— Не знаю!
— Короче, поножовщину в сторону! Приписаки за угол. Ты, лярва, сейчас его облэкаешь, поможешь, чем смогешь. А мне отседова пора рвать когти! Кстати, моральная компенсация! Раз вы разбоем промышляете, значит, золотишко имеете! Подремонтируетесь, себе еще награбите. А пока вываливай рыжье на пол!
— Какое рыжье? Раскатал губу! Много сейчас в рыжье по вечерам шляются? С них хоть бы на жисть содрать.
— Да, уж эти скорее порубить себя на пятаки дадут, чем насчет заначки расколются! — подумал Шпала. — Ну их на… с мокрушным добром связываться, тем более перед армией! Барыг знакомых нема. Попутают еще где с такой вещулиной, а она темная, по мокрому делу канает!
— Ладно, кончай базар! Жрите, подавитесь, если что зажилили. А прибарахлиться, падлы, скиньтесь! Не заявляться же мне домой при таком видосе! Где шмотки?
Шавка глянула на шишкомота. Тот утвердительно кивнул. Тогда без подсказки жучка поползла в спальню. Через некоторое время, действуя, как бульдозер, она молча выгребла оттуда ворох разнокалиберного и разномастного бутера. Сделав дело так же тихо и добросовестно откандехала в сторону.

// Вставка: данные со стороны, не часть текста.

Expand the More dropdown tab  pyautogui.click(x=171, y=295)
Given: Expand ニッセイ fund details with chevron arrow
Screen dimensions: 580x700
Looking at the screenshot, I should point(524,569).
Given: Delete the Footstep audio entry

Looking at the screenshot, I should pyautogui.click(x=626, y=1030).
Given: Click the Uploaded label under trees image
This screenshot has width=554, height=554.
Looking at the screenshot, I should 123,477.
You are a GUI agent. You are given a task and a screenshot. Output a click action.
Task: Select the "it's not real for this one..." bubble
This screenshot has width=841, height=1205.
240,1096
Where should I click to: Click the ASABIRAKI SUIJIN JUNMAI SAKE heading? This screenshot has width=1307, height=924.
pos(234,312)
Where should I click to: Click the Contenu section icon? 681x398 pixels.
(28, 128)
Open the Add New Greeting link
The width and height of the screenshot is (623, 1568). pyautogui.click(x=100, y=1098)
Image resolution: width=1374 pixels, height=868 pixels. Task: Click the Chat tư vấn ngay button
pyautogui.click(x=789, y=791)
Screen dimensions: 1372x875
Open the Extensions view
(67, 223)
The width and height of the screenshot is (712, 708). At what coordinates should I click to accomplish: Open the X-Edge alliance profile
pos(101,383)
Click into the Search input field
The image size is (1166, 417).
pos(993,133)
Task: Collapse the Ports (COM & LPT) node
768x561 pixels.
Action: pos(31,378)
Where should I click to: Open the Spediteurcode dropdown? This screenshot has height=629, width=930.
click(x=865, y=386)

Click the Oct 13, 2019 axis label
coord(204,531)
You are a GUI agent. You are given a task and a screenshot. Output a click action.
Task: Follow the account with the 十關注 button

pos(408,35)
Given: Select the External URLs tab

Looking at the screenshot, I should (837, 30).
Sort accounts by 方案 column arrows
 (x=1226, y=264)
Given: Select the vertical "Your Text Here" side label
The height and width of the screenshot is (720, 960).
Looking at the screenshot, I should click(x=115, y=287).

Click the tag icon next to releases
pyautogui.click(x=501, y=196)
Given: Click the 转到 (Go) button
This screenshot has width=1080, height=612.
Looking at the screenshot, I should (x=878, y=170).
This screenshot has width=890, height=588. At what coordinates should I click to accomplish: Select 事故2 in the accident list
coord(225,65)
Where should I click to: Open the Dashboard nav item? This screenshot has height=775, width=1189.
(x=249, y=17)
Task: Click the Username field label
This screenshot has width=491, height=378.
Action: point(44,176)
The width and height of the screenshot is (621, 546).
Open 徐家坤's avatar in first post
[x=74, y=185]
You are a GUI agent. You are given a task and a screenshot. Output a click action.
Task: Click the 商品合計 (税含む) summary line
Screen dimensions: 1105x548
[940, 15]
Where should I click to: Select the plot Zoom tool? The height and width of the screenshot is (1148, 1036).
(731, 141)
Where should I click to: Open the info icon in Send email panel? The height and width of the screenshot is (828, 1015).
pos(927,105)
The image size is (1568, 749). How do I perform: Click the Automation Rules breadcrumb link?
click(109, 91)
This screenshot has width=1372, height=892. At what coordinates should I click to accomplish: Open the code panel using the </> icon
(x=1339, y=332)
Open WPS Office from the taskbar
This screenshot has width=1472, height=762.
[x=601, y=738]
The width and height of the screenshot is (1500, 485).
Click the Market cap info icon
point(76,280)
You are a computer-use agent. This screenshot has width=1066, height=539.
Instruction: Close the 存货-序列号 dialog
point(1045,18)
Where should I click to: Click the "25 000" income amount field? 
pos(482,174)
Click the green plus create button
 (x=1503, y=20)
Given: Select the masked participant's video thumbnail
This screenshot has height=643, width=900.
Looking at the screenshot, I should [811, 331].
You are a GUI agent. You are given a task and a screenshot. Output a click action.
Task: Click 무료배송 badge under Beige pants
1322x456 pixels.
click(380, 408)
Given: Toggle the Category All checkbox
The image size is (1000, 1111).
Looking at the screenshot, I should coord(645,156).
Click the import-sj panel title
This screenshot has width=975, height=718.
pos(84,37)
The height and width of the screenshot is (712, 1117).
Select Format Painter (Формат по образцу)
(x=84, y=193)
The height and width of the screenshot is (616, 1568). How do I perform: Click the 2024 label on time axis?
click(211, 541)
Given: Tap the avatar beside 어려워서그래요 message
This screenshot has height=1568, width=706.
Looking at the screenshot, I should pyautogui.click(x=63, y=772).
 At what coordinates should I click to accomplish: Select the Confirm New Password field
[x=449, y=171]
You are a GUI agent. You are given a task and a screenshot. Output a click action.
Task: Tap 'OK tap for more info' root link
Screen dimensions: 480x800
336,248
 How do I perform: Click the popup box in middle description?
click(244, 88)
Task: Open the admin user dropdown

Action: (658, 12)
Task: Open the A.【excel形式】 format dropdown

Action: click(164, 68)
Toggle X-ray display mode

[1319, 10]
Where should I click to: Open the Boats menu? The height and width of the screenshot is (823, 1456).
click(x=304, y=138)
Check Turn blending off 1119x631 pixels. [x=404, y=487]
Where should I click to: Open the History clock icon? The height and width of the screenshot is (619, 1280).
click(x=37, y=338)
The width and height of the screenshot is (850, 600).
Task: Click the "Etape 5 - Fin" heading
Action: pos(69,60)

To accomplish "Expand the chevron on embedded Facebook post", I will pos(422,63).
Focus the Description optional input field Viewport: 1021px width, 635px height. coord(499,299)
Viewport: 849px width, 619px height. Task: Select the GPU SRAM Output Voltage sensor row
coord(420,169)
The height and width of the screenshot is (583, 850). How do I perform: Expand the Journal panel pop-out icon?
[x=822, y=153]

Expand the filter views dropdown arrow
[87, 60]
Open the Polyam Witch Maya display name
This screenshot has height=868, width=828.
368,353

— Эй, не понтуйся. работать, работать! Помогай подельнику.
— Фирменные костюмы, куртки, брюки, рубашки, туфли лежали на полу перед Витькой. Все центровое но не нулевое.
— До-о-олго вы тут суки промышляете. Скольких раздели?
— Не твоя печаль, — ответил окровавленный, — бери и вали!
— Утухни, гадина! Я с тобой еще за это не рассчитался.
Шпала провел пальцем поперек горла. На коже кое-где чувствовались ссадины, горел обозначившийся ломаной бороздой рубец.
— Чем душил, петух гамбургский?
— Цепью велосипедной.
— У-у тварь, не мог помягче чего найти! Эй, ты, лярва, я кому сказал? Ползи к своему любимому, обними его покрепче и умрите, пока я буду ярлыки менять!
Шмотки Витька сортировал не спеша, деловито оценивая каждую.
— Они не темные?
— Отсиженные, бери!
Выдернув, влупился наконец в лучшее, что пришлось по размеру. Несколько усомнился лишь по поводу того, брать ли ему свое рванье. В принципе, Шпала мог бы уволокти весь куш, но на кой хрен ему это? Мыслить далее, чем до тюрьмы Витька считал дохлым номером. Однако свои верха казались чем-то родным, частицей собственного тела, которую нельзя оставлять на поругание. С каждой вещью были связаны особые воспоминания. Вот эти брюки он сблочил с пьяного, на плечах штормовки размазывала тушь Ларочка… «Телячьи нежности!» — вынырнув из пелены воспоминаний, наконец зло подумал Шпала и решительно отмел ненужные сантименты. Таранить, как барыга, узляки с тряпками — это его недостойно! Красть, так миллион, дрючить, так королеву! Впрочем, трахать надо всех подряд! «Каждую шваль на… пяль, бог увидит — лучше даст!» Напоследок зачем-то сменил туфли, хотя его были лучше. Все остальное, вместе со своей бывшей экипировкой, пинками зафутболил на прежнее место.